Author: Ljubomir Kostovski
Since the start of the war that Russia imposed on Ukraine, but also before that act, various motives have been mentioned as justification for the aggression. But, of course, the alleged key moment is the violation of the verbal promise given to Russian President Mikhail Gorbachev that NATO will not expand east after the fall of the Berlin Wall. At the same time, instead of such a dubious form of promises from NATO to the USSR, i.e. the CIS (Commonwealth of Independent States), we are resorting to something that has a concrete, institutional form of cooperation. You are one of the few politicians to mention the Partnership for Peace. Was that supposed to be the basis of the Western allies’ cooperation with the countries of the former USSR? Can you remind the readers of the basic goals of that, above all NATO Program, where the then Republic of Macedonia was a member?
Every aggressor fabricates excuses: mostly false, sometimes absurd. The Russian invasion of Ukraine was introduced by the conflict in eastern Ukraine, but also by the intense (dis) information war with which Russia heated up the tensions and created a justifying narrative for the next step. For that narrative, “it is whole when everything is included” there is a series of historical revisionism, a series of great state ideas and denials, spiced with theses of fascism and the eternal autocratic thesis that “the other started first”.

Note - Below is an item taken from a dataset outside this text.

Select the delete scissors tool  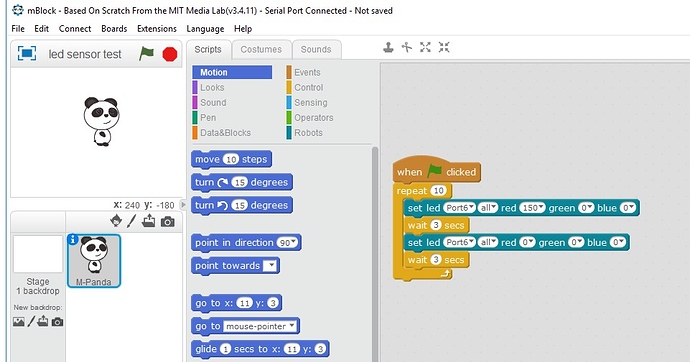tap(407, 48)
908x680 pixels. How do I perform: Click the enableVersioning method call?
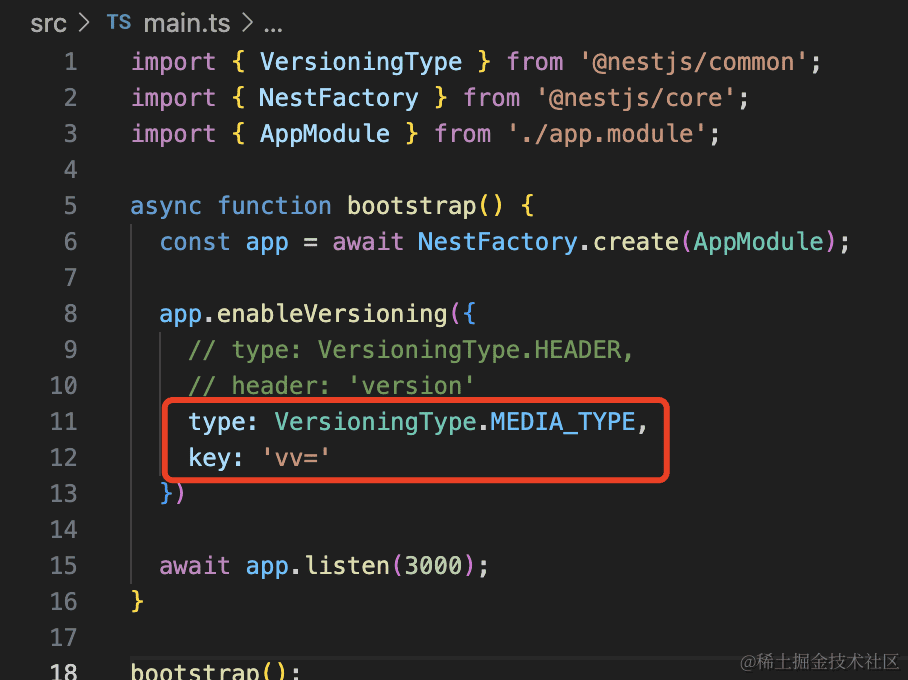click(x=332, y=314)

Let’s be direct: NATO has not expanded to Eastern Europe as part of a “sinister Western plan”. On the contrary, the initially large NATO members did not have a particular appetite for enlargement. The main pressure came from the “new-free” states, which emphasized that sovereignty meant, among other things, the freedom to choose one’s own allies. Given the history of that part of Europe, I do not know who would be surprised by their decision to seek membership in the most powerful military-political alliance, which could protect them from further Russian aggression.
The USSR never considered NATO forces in Germany a threat. On the contrary, Soviet leaders preferred them to remain there, considering them a guarantee of a pacifist, united Germany.
If we are not so sure what exactly happened in the CIS countries, we know what happened in our country. Macedonia has been seeking NATO membership for thirty years. Did anyone push us for that? Did someone impose it on us? Between 70 and 90 percent of the citizens demanded it and considered it an important security guarantee for the future of the country.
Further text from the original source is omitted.